_EXERCISE DESCRIPTION_
Copy these records word for word, leaving nothing out.

---------- THE RECORDS ----------

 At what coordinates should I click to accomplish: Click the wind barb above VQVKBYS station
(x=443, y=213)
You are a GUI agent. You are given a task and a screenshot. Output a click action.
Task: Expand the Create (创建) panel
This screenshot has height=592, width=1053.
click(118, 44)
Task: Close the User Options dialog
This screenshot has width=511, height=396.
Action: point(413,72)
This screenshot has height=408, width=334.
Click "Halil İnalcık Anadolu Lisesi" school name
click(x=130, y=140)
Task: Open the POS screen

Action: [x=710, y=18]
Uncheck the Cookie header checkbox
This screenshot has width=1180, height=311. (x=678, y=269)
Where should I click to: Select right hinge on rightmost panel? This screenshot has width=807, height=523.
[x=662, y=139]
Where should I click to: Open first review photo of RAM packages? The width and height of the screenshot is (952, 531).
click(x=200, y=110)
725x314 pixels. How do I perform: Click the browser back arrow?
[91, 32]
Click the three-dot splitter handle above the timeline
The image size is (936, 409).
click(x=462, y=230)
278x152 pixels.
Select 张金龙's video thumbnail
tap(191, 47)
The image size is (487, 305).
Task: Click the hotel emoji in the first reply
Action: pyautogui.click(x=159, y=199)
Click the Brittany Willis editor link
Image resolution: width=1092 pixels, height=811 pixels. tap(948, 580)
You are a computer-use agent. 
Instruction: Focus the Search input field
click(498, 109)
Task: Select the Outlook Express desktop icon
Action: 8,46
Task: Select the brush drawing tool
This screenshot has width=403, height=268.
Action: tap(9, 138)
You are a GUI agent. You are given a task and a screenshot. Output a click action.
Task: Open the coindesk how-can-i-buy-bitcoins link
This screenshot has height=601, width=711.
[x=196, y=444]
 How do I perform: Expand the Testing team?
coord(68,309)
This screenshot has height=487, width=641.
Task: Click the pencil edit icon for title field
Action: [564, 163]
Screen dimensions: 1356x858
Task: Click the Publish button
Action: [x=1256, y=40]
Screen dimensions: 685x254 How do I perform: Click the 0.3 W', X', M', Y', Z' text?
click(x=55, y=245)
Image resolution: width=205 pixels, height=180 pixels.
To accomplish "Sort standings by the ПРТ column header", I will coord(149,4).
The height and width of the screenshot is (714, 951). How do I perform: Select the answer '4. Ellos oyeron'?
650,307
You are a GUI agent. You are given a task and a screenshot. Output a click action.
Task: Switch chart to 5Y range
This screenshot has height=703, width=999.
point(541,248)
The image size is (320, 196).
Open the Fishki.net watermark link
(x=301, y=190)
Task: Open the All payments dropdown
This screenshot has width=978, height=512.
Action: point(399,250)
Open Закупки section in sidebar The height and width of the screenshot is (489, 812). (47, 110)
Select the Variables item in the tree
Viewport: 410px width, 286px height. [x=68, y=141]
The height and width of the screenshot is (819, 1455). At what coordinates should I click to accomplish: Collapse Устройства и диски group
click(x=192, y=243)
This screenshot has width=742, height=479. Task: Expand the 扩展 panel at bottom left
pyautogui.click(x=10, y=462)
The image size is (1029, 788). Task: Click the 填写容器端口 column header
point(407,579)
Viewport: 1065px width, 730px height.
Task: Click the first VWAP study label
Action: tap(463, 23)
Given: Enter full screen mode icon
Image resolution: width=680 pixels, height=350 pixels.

----------

_OUTPUT OF THE EXERCISE_
 At what coordinates should I click to accomplish: Click the wind barb above VQVKBYS station
(x=443, y=213)
You are a GUI agent. You are given a task and a screenshot. Output a click action.
Task: Expand the Create (创建) panel
This screenshot has height=592, width=1053.
click(118, 44)
Task: Close the User Options dialog
This screenshot has width=511, height=396.
Action: point(413,72)
This screenshot has height=408, width=334.
Click "Halil İnalcık Anadolu Lisesi" school name
click(x=130, y=140)
Task: Open the POS screen

Action: [x=710, y=18]
Uncheck the Cookie header checkbox
This screenshot has width=1180, height=311. (x=678, y=269)
Where should I click to: Select right hinge on rightmost panel? This screenshot has width=807, height=523.
[x=662, y=139]
Where should I click to: Open first review photo of RAM packages? The width and height of the screenshot is (952, 531).
click(x=200, y=110)
725x314 pixels. How do I perform: Click the browser back arrow?
[91, 32]
Click the three-dot splitter handle above the timeline
The image size is (936, 409).
click(x=462, y=230)
278x152 pixels.
Select 张金龙's video thumbnail
tap(191, 47)
The image size is (487, 305).
Task: Click the hotel emoji in the first reply
Action: pyautogui.click(x=159, y=199)
Click the Brittany Willis editor link
Image resolution: width=1092 pixels, height=811 pixels. tap(948, 580)
You are a computer-use agent. 
Instruction: Focus the Search input field
click(498, 109)
Task: Select the Outlook Express desktop icon
Action: 8,46
Task: Select the brush drawing tool
This screenshot has width=403, height=268.
Action: tap(9, 138)
You are a GUI agent. You are given a task and a screenshot. Output a click action.
Task: Open the coindesk how-can-i-buy-bitcoins link
This screenshot has height=601, width=711.
[x=196, y=444]
 How do I perform: Expand the Testing team?
coord(68,309)
This screenshot has height=487, width=641.
Task: Click the pencil edit icon for title field
Action: [564, 163]
Screen dimensions: 1356x858
Task: Click the Publish button
Action: [x=1256, y=40]
Screen dimensions: 685x254 How do I perform: Click the 0.3 W', X', M', Y', Z' text?
click(x=55, y=245)
Image resolution: width=205 pixels, height=180 pixels.
To accomplish "Sort standings by the ПРТ column header", I will coord(149,4).
The height and width of the screenshot is (714, 951). How do I perform: Select the answer '4. Ellos oyeron'?
650,307
You are a GUI agent. You are given a task and a screenshot. Output a click action.
Task: Switch chart to 5Y range
This screenshot has height=703, width=999.
point(541,248)
The image size is (320, 196).
Open the Fishki.net watermark link
(x=301, y=190)
Task: Open the All payments dropdown
This screenshot has width=978, height=512.
Action: point(399,250)
Open Закупки section in sidebar The height and width of the screenshot is (489, 812). (47, 110)
Select the Variables item in the tree
Viewport: 410px width, 286px height. [x=68, y=141]
The height and width of the screenshot is (819, 1455). At what coordinates should I click to accomplish: Collapse Устройства и диски group
click(x=192, y=243)
This screenshot has width=742, height=479. Task: Expand the 扩展 panel at bottom left
pyautogui.click(x=10, y=462)
The image size is (1029, 788). Task: Click the 填写容器端口 column header
point(407,579)
Viewport: 1065px width, 730px height.
Task: Click the first VWAP study label
Action: tap(463, 23)
Given: Enter full screen mode icon
Image resolution: width=680 pixels, height=350 pixels.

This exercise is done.